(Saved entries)
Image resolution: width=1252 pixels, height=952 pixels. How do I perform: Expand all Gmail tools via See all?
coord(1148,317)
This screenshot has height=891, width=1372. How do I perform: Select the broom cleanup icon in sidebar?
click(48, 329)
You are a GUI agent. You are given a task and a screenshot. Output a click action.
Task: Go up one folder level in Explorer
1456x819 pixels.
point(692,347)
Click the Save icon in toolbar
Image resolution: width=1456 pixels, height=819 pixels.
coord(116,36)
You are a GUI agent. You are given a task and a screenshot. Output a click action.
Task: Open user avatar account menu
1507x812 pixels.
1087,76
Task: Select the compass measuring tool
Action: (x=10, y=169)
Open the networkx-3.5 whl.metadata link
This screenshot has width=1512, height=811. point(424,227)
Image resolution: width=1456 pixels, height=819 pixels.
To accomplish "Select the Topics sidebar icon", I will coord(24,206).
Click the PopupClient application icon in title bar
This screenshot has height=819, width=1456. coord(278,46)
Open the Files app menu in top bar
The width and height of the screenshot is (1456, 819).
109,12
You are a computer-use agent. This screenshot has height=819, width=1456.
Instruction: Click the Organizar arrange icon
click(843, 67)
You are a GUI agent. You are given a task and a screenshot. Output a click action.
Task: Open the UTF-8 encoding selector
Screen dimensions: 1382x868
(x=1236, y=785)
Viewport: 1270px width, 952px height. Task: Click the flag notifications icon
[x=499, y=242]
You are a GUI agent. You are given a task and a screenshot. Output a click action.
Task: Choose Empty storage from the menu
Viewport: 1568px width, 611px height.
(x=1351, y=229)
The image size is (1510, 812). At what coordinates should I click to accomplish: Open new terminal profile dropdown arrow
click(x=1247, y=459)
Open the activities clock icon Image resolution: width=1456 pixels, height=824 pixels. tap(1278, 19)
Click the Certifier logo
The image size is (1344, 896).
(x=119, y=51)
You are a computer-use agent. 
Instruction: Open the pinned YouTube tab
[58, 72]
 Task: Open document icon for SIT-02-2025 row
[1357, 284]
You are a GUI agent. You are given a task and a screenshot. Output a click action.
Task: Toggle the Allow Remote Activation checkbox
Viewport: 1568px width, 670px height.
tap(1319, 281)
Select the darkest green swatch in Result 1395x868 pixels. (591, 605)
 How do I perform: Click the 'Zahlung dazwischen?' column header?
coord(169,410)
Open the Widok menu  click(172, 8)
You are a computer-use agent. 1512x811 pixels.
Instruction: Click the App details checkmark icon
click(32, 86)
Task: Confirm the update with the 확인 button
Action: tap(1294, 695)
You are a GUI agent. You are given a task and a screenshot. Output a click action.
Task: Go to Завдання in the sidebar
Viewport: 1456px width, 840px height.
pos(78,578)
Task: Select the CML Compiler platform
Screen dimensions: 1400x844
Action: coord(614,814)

• [What to work on]: All of the entries above need to be reproduced verbatim.

• [Answer area]:
Image resolution: width=1252 pixels, height=952 pixels. How do I perform: Expand all Gmail tools via See all?
coord(1148,317)
This screenshot has height=891, width=1372. How do I perform: Select the broom cleanup icon in sidebar?
click(48, 329)
You are a GUI agent. You are given a task and a screenshot. Output a click action.
Task: Go up one folder level in Explorer
1456x819 pixels.
point(692,347)
Click the Save icon in toolbar
Image resolution: width=1456 pixels, height=819 pixels.
coord(116,36)
You are a GUI agent. You are given a task and a screenshot. Output a click action.
Task: Open user avatar account menu
1507x812 pixels.
1087,76
Task: Select the compass measuring tool
Action: (x=10, y=169)
Open the networkx-3.5 whl.metadata link
This screenshot has width=1512, height=811. point(424,227)
Image resolution: width=1456 pixels, height=819 pixels.
To accomplish "Select the Topics sidebar icon", I will coord(24,206).
Click the PopupClient application icon in title bar
This screenshot has height=819, width=1456. coord(278,46)
Open the Files app menu in top bar
The width and height of the screenshot is (1456, 819).
109,12
You are a computer-use agent. This screenshot has height=819, width=1456.
Instruction: Click the Organizar arrange icon
click(843, 67)
You are a GUI agent. You are given a task and a screenshot. Output a click action.
Task: Open the UTF-8 encoding selector
Screen dimensions: 1382x868
(x=1236, y=785)
Viewport: 1270px width, 952px height. Task: Click the flag notifications icon
[x=499, y=242]
You are a GUI agent. You are given a task and a screenshot. Output a click action.
Task: Choose Empty storage from the menu
Viewport: 1568px width, 611px height.
(x=1351, y=229)
The image size is (1510, 812). At what coordinates should I click to accomplish: Open new terminal profile dropdown arrow
click(x=1247, y=459)
Open the activities clock icon Image resolution: width=1456 pixels, height=824 pixels. tap(1278, 19)
Click the Certifier logo
The image size is (1344, 896).
(x=119, y=51)
You are a computer-use agent. 
Instruction: Open the pinned YouTube tab
[58, 72]
 Task: Open document icon for SIT-02-2025 row
[1357, 284]
You are a GUI agent. You are given a task and a screenshot. Output a click action.
Task: Toggle the Allow Remote Activation checkbox
Viewport: 1568px width, 670px height.
tap(1319, 281)
Select the darkest green swatch in Result 1395x868 pixels. (591, 605)
 How do I perform: Click the 'Zahlung dazwischen?' column header?
coord(169,410)
Open the Widok menu  click(172, 8)
You are a computer-use agent. 1512x811 pixels.
Instruction: Click the App details checkmark icon
click(32, 86)
Task: Confirm the update with the 확인 button
Action: tap(1294, 695)
You are a GUI agent. You are given a task and a screenshot. Output a click action.
Task: Go to Завдання in the sidebar
Viewport: 1456px width, 840px height.
pos(78,578)
Task: Select the CML Compiler platform
Screen dimensions: 1400x844
Action: coord(614,814)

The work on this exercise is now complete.